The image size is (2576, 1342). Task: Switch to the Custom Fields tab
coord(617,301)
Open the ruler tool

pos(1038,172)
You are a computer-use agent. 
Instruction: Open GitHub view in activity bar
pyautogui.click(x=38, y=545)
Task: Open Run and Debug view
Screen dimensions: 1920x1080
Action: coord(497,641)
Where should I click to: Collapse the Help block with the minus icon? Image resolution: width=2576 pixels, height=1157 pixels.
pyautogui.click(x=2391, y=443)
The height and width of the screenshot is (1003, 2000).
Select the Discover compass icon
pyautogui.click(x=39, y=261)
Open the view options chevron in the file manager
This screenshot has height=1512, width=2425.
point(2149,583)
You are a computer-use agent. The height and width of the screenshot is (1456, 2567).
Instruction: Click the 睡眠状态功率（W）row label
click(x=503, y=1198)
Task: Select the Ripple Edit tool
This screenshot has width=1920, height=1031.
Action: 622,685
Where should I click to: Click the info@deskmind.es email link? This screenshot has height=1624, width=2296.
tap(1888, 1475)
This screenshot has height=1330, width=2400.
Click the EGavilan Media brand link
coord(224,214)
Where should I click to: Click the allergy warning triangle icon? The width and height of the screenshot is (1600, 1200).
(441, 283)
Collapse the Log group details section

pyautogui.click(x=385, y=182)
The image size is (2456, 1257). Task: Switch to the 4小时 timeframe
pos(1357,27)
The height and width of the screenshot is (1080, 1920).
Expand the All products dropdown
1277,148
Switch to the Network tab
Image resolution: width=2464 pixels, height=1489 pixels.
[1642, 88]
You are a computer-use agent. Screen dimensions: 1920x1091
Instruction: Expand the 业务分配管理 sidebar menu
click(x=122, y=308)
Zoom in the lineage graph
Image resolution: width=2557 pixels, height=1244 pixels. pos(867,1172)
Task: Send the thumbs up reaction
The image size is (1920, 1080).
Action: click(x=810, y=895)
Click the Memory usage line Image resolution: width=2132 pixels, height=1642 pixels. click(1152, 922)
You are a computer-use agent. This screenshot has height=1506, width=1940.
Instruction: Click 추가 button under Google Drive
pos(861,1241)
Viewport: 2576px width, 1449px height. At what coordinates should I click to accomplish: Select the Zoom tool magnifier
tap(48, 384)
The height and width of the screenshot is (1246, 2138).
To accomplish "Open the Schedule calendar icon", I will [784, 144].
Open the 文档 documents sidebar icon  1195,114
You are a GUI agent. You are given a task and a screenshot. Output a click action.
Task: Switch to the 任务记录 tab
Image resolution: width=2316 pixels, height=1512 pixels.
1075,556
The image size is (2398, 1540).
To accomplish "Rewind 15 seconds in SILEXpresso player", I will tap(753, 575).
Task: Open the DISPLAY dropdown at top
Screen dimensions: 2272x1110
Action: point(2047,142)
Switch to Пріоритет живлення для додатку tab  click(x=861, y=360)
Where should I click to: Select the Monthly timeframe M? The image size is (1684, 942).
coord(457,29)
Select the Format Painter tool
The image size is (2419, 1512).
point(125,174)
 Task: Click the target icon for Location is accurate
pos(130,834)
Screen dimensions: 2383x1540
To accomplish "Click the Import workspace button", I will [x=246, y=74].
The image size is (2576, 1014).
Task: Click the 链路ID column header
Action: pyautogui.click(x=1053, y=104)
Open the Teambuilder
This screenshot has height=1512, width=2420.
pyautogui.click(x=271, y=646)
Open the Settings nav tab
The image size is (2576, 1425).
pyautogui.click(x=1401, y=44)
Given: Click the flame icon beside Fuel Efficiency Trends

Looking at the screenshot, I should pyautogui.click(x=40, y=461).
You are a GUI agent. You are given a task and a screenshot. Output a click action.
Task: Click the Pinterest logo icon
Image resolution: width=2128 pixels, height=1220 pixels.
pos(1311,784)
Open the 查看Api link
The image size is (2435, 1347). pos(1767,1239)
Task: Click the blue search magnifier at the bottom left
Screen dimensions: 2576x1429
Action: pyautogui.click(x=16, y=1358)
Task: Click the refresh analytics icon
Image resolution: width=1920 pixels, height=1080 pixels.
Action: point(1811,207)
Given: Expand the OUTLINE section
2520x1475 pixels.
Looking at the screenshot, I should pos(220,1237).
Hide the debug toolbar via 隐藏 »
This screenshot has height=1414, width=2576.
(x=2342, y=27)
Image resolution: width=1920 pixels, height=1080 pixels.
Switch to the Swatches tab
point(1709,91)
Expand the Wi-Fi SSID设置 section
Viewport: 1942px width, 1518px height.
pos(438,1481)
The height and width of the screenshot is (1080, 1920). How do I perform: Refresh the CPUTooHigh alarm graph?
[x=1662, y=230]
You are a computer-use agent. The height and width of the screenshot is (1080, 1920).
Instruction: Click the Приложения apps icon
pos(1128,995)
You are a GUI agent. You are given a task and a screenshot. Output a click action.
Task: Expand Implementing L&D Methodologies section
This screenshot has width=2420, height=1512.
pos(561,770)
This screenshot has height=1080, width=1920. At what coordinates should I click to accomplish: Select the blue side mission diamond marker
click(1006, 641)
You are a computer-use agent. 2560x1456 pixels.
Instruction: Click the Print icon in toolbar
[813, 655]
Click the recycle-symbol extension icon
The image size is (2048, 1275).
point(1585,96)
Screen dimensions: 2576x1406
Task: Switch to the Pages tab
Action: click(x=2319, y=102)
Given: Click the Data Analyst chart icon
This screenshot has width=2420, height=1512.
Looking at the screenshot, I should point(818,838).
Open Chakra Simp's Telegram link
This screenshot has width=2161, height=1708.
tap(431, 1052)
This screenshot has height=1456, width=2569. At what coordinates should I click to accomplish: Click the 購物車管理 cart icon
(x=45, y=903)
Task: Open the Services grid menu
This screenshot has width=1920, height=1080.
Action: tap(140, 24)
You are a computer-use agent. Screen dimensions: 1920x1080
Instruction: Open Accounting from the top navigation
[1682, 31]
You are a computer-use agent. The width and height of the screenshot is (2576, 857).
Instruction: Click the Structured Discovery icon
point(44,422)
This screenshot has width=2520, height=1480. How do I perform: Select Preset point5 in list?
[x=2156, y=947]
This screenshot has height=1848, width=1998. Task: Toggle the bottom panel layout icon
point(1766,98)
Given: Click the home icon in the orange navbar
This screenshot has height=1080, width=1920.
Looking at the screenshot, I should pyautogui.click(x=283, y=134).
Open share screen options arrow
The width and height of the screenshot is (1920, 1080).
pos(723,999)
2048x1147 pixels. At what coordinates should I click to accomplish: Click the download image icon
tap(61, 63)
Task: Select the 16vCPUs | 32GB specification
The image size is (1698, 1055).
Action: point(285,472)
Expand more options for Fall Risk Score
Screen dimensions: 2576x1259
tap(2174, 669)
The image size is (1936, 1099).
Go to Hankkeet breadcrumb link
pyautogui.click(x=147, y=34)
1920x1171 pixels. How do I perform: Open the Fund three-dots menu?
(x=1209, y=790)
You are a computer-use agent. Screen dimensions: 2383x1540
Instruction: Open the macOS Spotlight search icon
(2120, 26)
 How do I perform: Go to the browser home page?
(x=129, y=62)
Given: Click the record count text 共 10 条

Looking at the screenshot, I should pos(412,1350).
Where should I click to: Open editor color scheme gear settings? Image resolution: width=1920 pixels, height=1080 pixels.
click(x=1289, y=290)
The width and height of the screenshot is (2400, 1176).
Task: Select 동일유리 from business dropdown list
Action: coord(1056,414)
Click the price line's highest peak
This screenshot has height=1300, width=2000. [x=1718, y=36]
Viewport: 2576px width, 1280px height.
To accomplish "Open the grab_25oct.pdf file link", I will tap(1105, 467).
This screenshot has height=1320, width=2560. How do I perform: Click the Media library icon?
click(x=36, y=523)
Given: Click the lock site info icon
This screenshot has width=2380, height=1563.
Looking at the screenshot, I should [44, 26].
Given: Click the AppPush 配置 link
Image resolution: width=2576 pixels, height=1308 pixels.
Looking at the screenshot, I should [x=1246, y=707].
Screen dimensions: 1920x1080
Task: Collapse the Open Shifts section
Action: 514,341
++++++++++
→ Assigned task: For this exercise, copy word for word the line that contains "This screenshot has width=2380, height=1563." and every line after it, ending with the last line of the entries above.

→ Solution:
This screenshot has width=2380, height=1563.
Looking at the screenshot, I should [44, 26].
Given: Click the AppPush 配置 link
Image resolution: width=2576 pixels, height=1308 pixels.
Looking at the screenshot, I should [x=1246, y=707].
Screen dimensions: 1920x1080
Task: Collapse the Open Shifts section
Action: 514,341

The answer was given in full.